I wished I’d paid more attention to the layout of the house while Federico was marching me to the basement the other day. I made a few wrong turns before hitting the kitchen pantry in the far back of the house. The specters seemed to always start at the front of the house, so I figured I’d set up where there was no fighting first, then deal with trying to light candles and incense in the middle of a battle last.
There wasn’t much time for planning, but I did have enough concerns about open flame in a house full of vampires that I stuck the candle in a dusty stock pot before lighting it. An old saucer served to hold the incense. I grabbed a few more cups and plates, all probably unused for a decade, before dashing out. I had thirty minutes before the incense burned out and four more sets to light. With sixty names I’d be cutting it close, and that’s if I didn’t have any issues getting the other candles lit.
The dining room was to the west, and the throne room to the east. I headed to the front door and found my way blocked. I’d need to get through the scene of a battle to light the north candle, and I had less than thirty minutes to do it in.
“Move. Out of my way!”
Probably not the best way to address a group of vampires, but I was in a hurry. They paid no attention to me, but one shout from Dario had them all luring the spirits away from the door.

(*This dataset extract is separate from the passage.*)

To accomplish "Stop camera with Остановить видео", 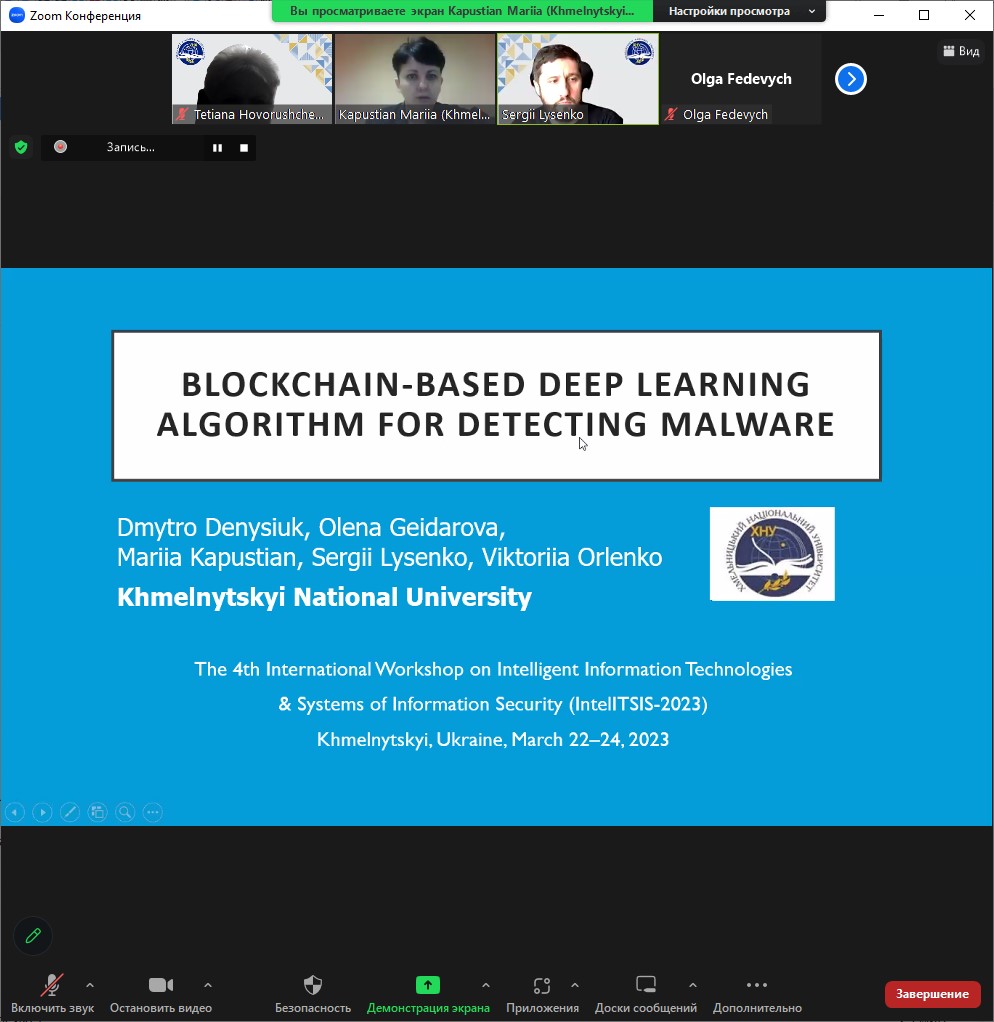I will point(161,986).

I had no idea where Leonora was. Probably hiding somewhere. It irritated me more than usual, feminist that I was. I wanted her to be a strong kick-ass leader. I wanted her to be someone I could support fully. But the thought that she’d stood by while Jean-Marc had killed Shay and then her family, that she’d hedged her bets while Dario took a stand…it bothered me. Dario was willing to put his life on the line for what was right. He’d do the dirty work when it came to what the Balaj and his blood-siblings needed to survive. As much as I wanted to see a female break through the vampire glass ceiling, Leonora wasn’t it. She was self-centered, weak. I was pissed at her for that, and I was equally pissed at Dario for not taking the reins of power thirty years ago instead of letting her rise to the top.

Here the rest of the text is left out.